§ **Задание A**: Воспроизведите дословно часть записей от строки, содержащей «Task: Open the Ratings sidebar label», до конца записей включительно. Изображения в ответ не включайте.
--- --- ---
Человек, каких уж нет. I.
Автор: Игорь РезниковВ современной жизни понятие «интеллектуал» уходит, хорошо еще, если на второй план. Людей, обладающих не только специальными знаниями, но и общим видением ситуации в культуре, практически не осталось. Но именно таким был Иван Соллертинский, выдающийся деятель культуры и настоящий интеллигент. 3 декабря культурная общественность нашей страны и мира отмечает 120-летие со дня его рождения.
Композитор и музыковед А. Гозенпуд подметил в облике Соллертинского одну характерную черту:
«При первой встрече с ним поражала не столько глубина интеллекта, сколько его блеск. Оценить бездну его эрудиции предстояло позднее».
Его истинная профессия даже не редкая, а практически полностью вымершая в наше время узких специализаций — Иван Соллертинский был интеллектуалом, обладающим не только необъятными знаниями, но и «орлиным взглядом» на культурное пространство, со всеми его частностями, нюансами, особенностями.
Творческий облик Соллертинского поражал своей многогранностью: музыковед, филолог, критик, театровед, балетовед , лектор, публицист, педагог. И не в одной из этих областей он не был дилетантом, а достигал подлинных вершин.
Он, например, опубликовал ряд талантливых работ, посвященных испанской поэзии и драматургии XVI –XVII веков, пьесам Мольера. Балет он знал как специалист, и не только его историю, курс которой преподавал в хореографическом училище им. Вагановой, но и профессионально разбирался в балетной технике. Рецензий Соллертинского на концерты, драматические, оперные и балетные спектакли (их опубликовано более 300), емких, метких и остроумных , с нетерпением ждал весь Ленинград. Он обладал способностью глазами читать партитуры симфонических произведений, в результате чего знал наизусть десятки симфоний, даже если никогда их не слыхал - вплоть до вступления каждого инструмента.
--- --- ---
§ **Задание B**: Процитируйте без изменений фрагмент статьи об Иване Соллертинском от слов «Творческий облик Соллертинского» до слов «вступления каждого инструмента.» включительно.

§ **Данные об элементах и положении текста**:
--- --- ---
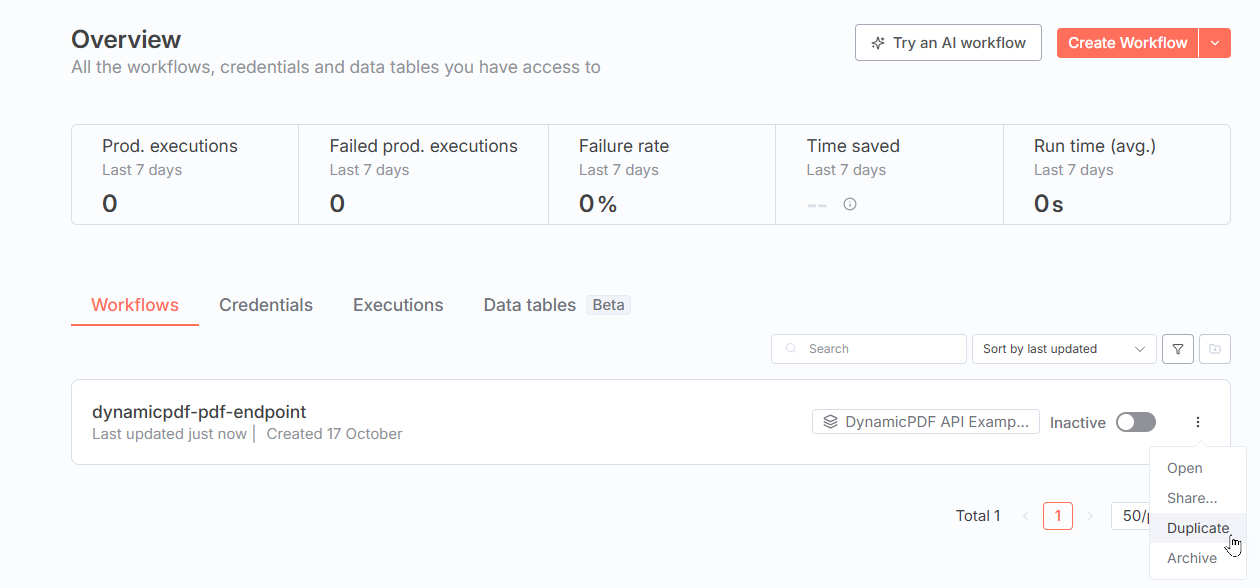Viewport: 1260px width, 588px height.
Task: Choose Archive in the context menu
Action: 1192,558

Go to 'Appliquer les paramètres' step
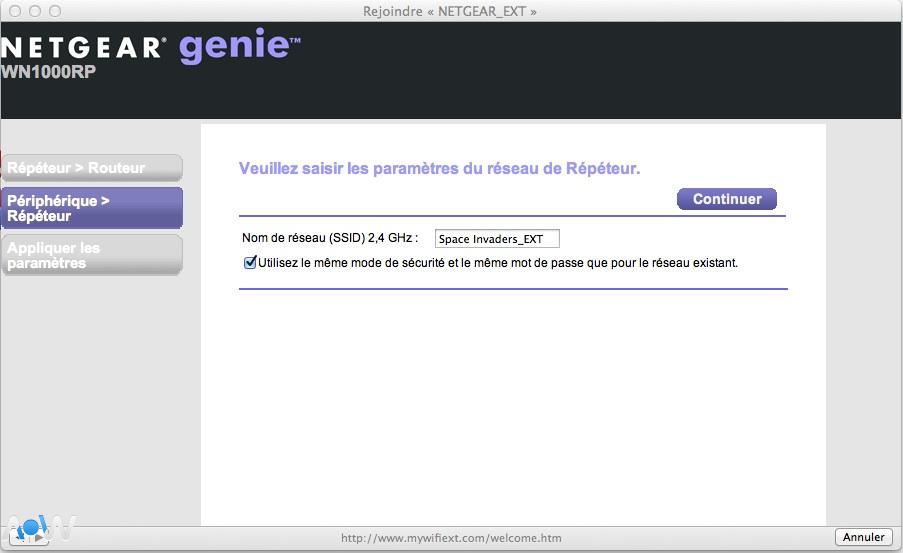[92, 255]
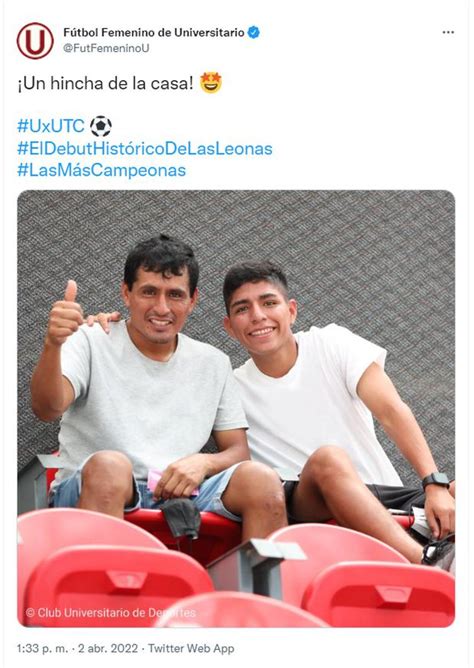Select the "¡Un hincha de la casa!" text
Viewport: 474px width, 668px height.
click(106, 83)
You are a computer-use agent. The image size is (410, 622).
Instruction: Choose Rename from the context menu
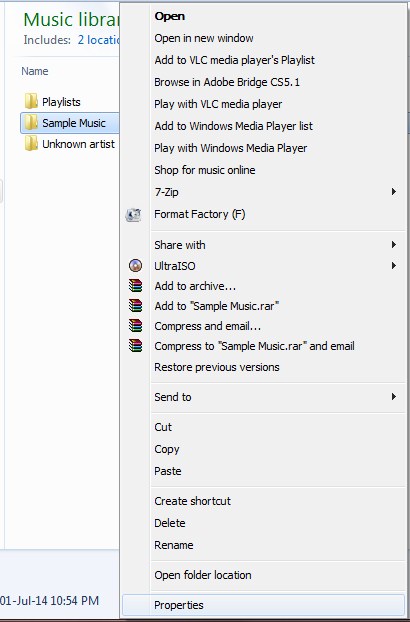click(x=174, y=545)
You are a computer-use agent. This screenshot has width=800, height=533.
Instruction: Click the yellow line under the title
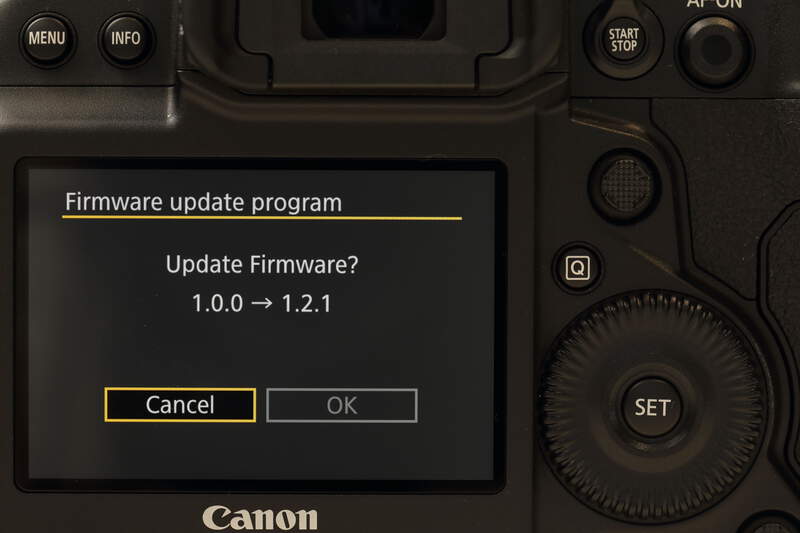point(262,218)
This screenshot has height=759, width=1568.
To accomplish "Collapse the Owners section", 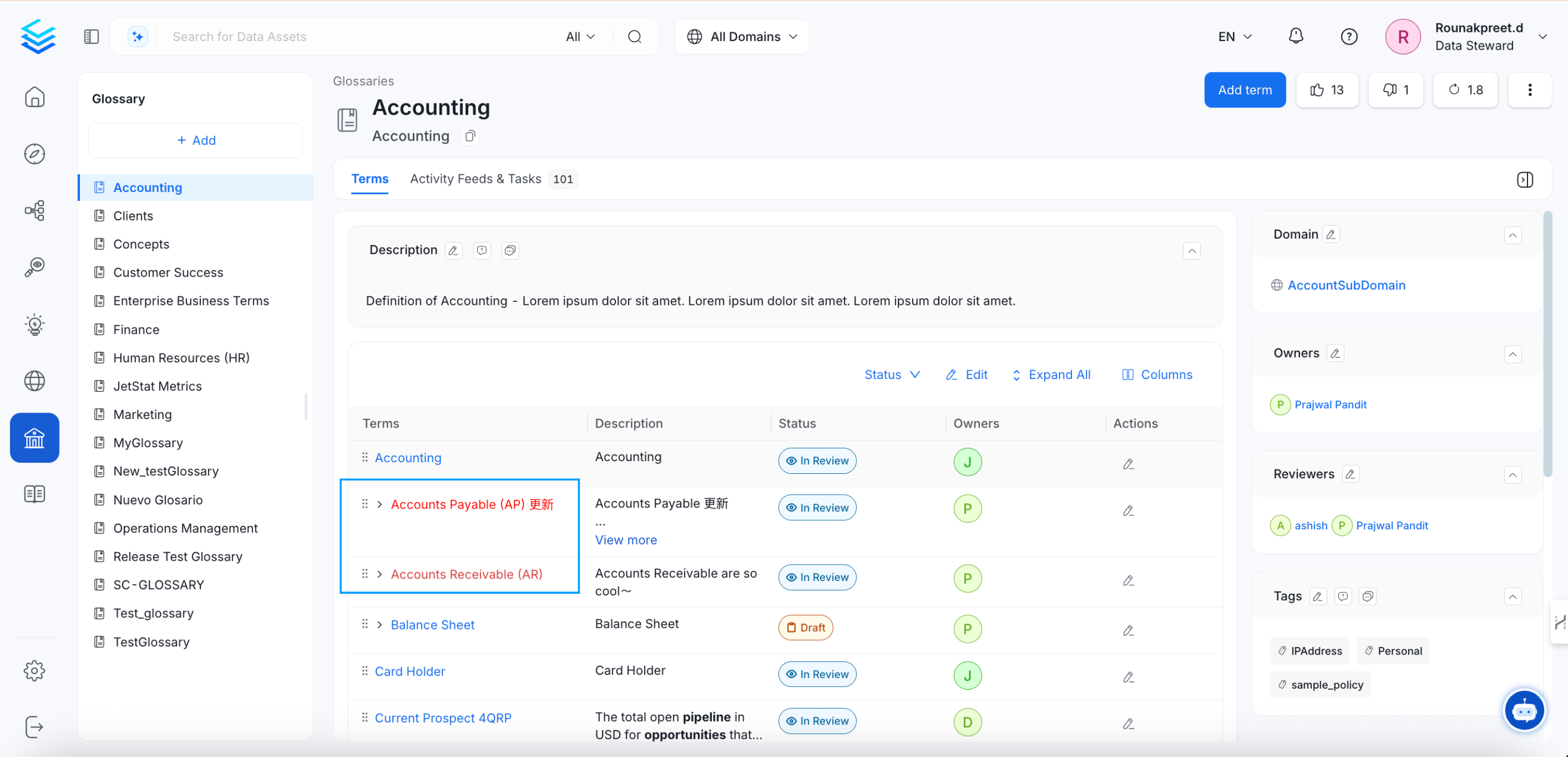I will [1512, 354].
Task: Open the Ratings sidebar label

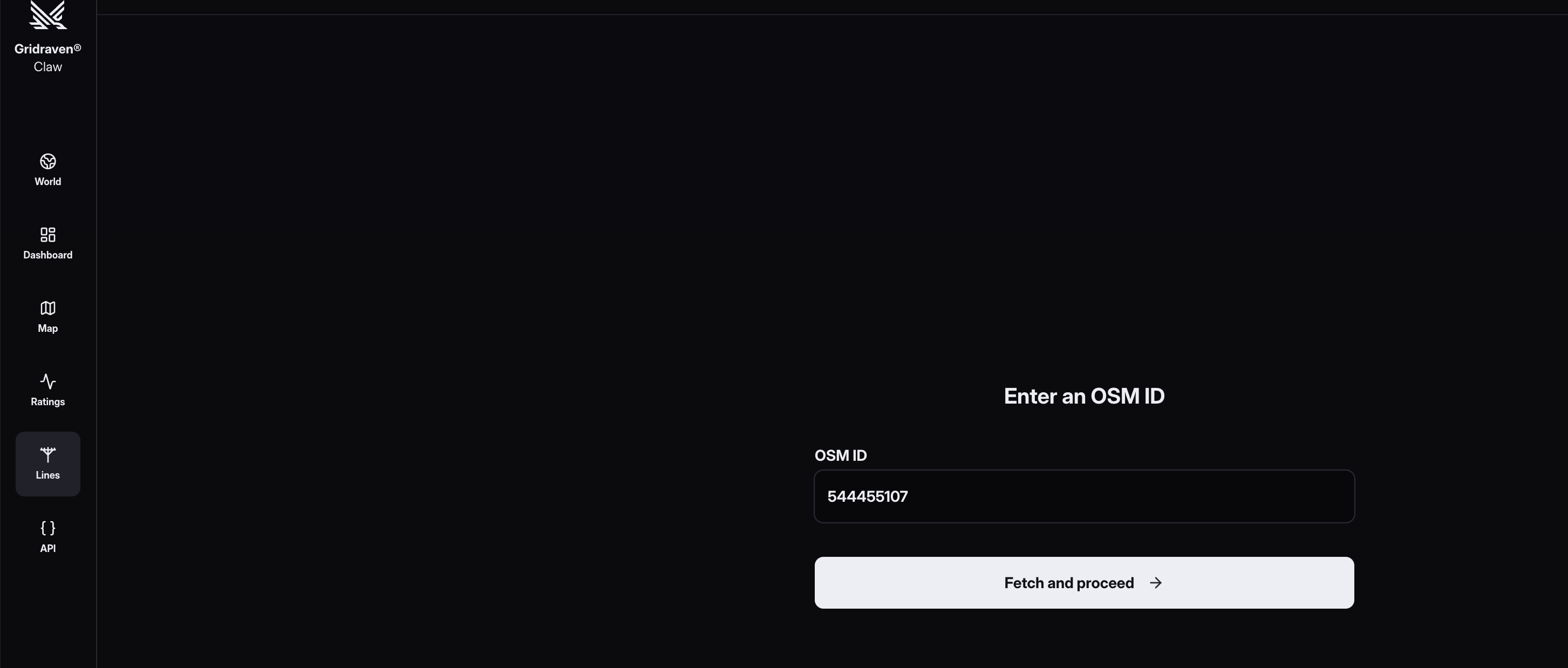Action: pyautogui.click(x=48, y=402)
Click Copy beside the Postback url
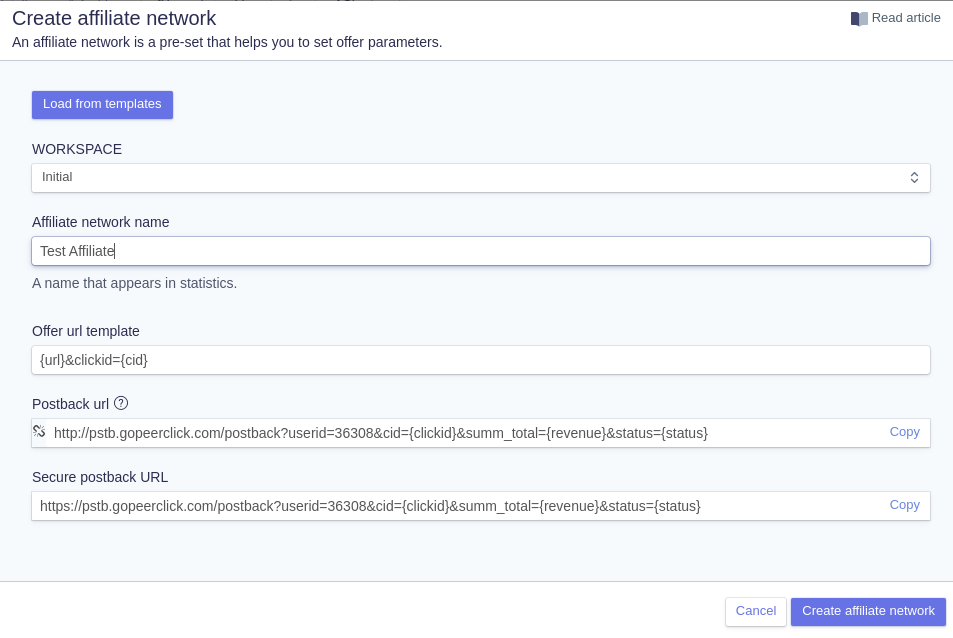This screenshot has height=638, width=953. 903,432
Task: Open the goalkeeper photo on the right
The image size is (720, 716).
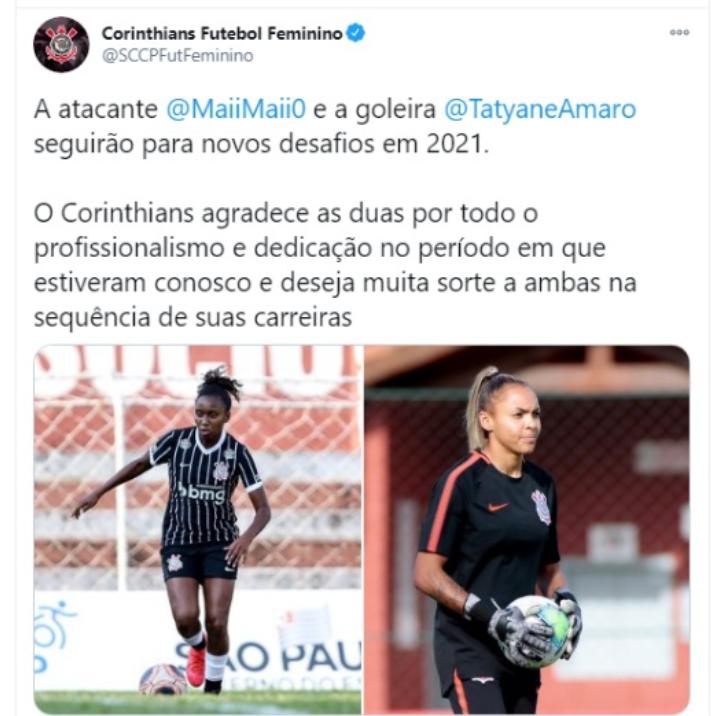Action: pos(527,529)
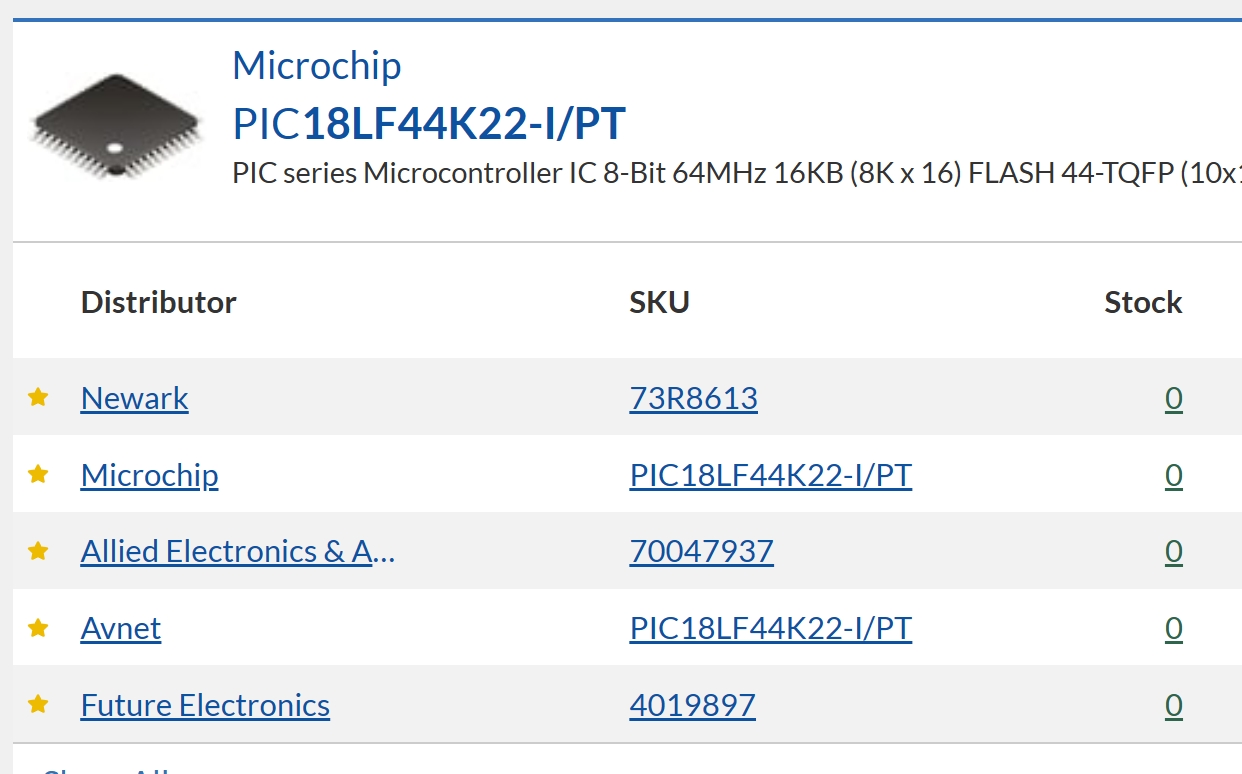Click the star icon beside Newark
1242x774 pixels.
click(x=38, y=398)
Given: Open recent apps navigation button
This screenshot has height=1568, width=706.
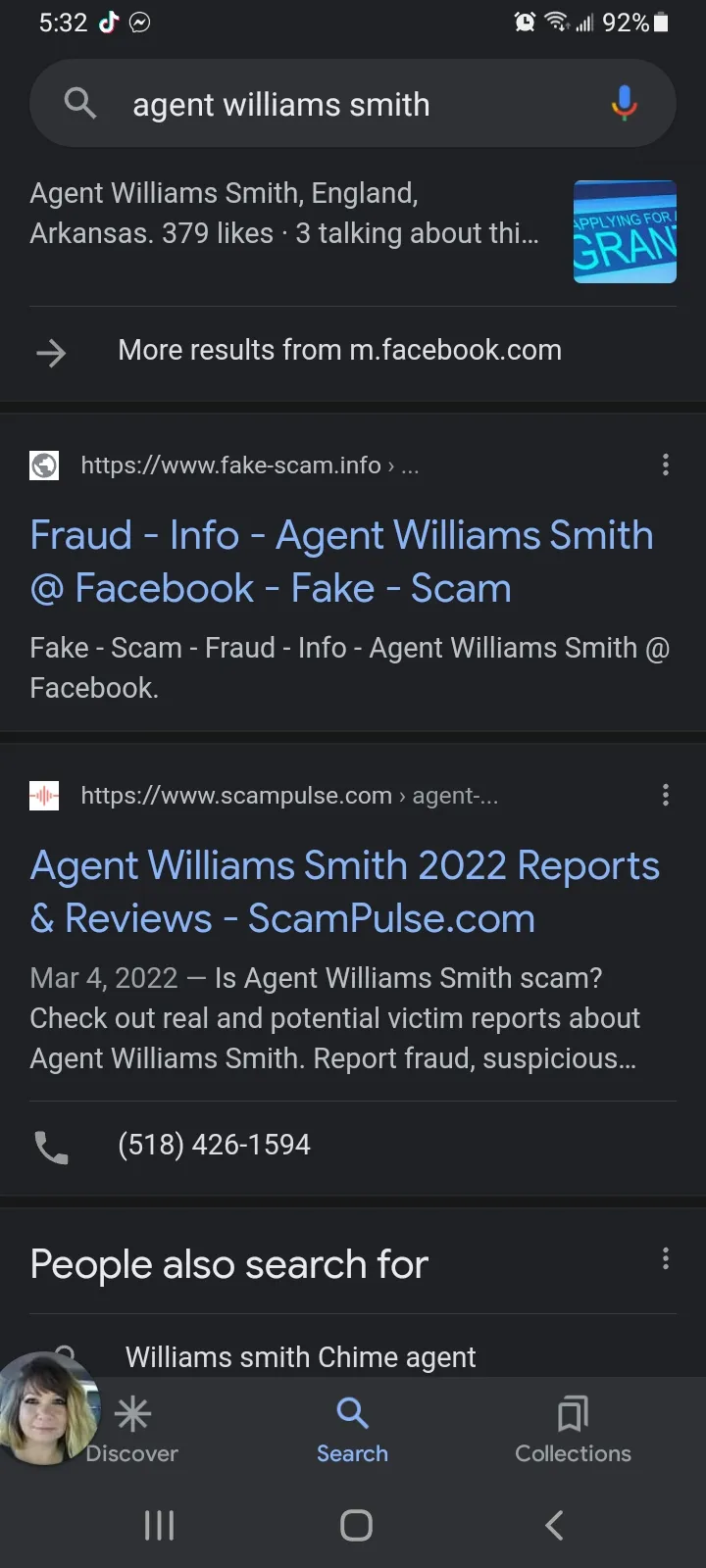Looking at the screenshot, I should point(159,1525).
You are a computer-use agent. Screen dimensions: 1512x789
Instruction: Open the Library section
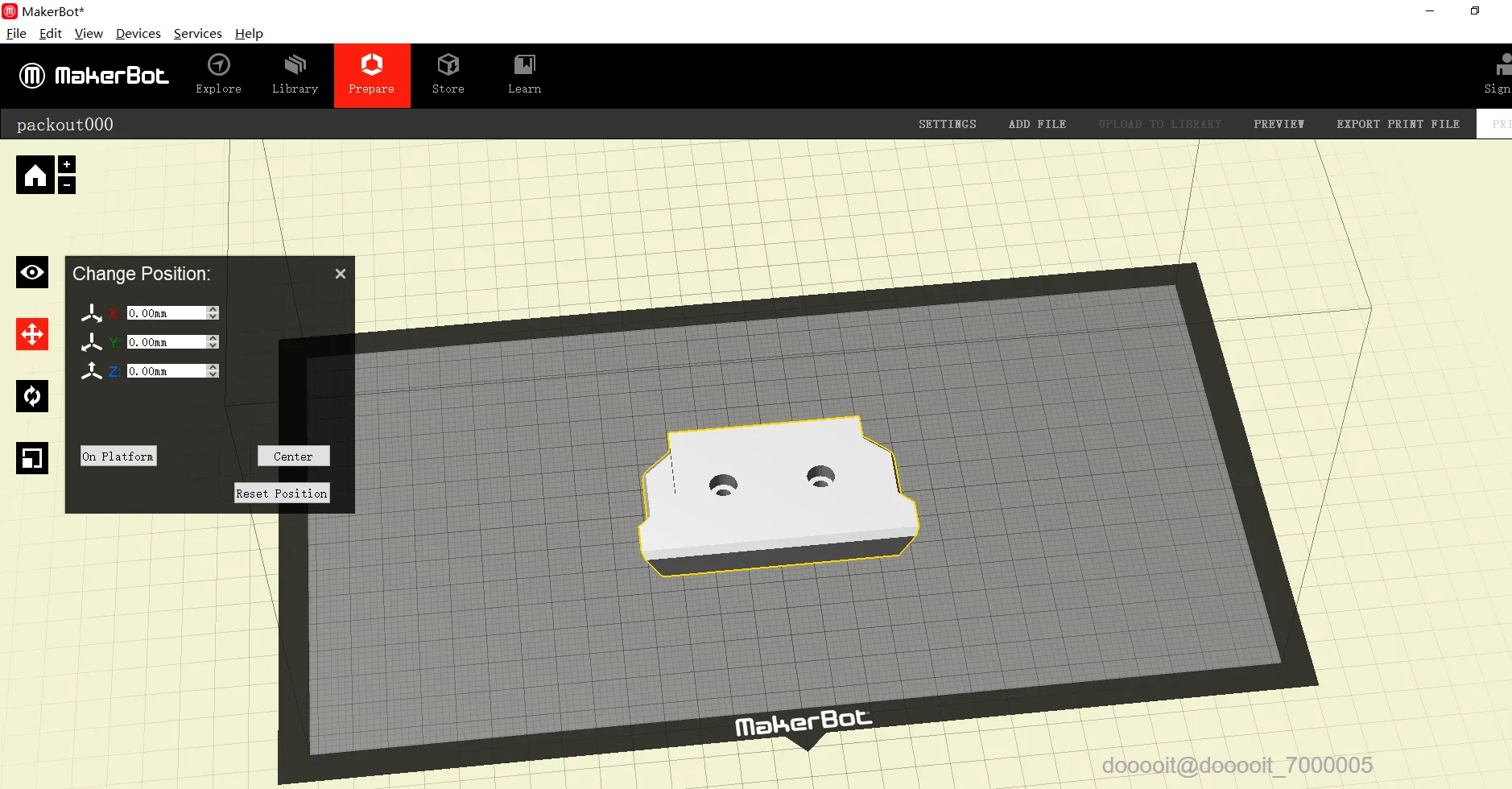tap(295, 75)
--- --- ---
§ **Ответ на задание A**:
Task: Open the Ratings sidebar label

Action: pyautogui.click(x=48, y=402)
Click Copy beside the Postback url
This screenshot has height=638, width=953. 903,432
Task: Open the goalkeeper photo on the right
The image size is (720, 716).
Action: pos(527,529)
Click the star icon beside Newark
1242x774 pixels.
click(x=38, y=398)
Given: Open recent apps navigation button
This screenshot has height=1568, width=706.
Looking at the screenshot, I should point(159,1525).
You are a computer-use agent. Screen dimensions: 1512x789
Instruction: Open the Library section
tap(295, 75)

§ **Ответ на задание B**:
Творческий облик Соллертинского поражал своей многогранностью: музыковед, филолог, критик, театровед, балетовед , лектор, публицист, педагог. И не в одной из этих областей он не был дилетантом, а достигал подлинных вершин.
Он, например, опубликовал ряд талантливых работ, посвященных испанской поэзии и драматургии XVI –XVII веков, пьесам Мольера. Балет он знал как специалист, и не только его историю, курс которой преподавал в хореографическом училище им. Вагановой, но и профессионально разбирался в балетной технике. Рецензий Соллертинского на концерты, драматические, оперные и балетные спектакли (их опубликовано более 300), емких, метких и остроумных , с нетерпением ждал весь Ленинград. Он обладал способностью глазами читать партитуры симфонических произведений, в результате чего знал наизусть десятки симфоний, даже если никогда их не слыхал - вплоть до вступления каждого инструмента.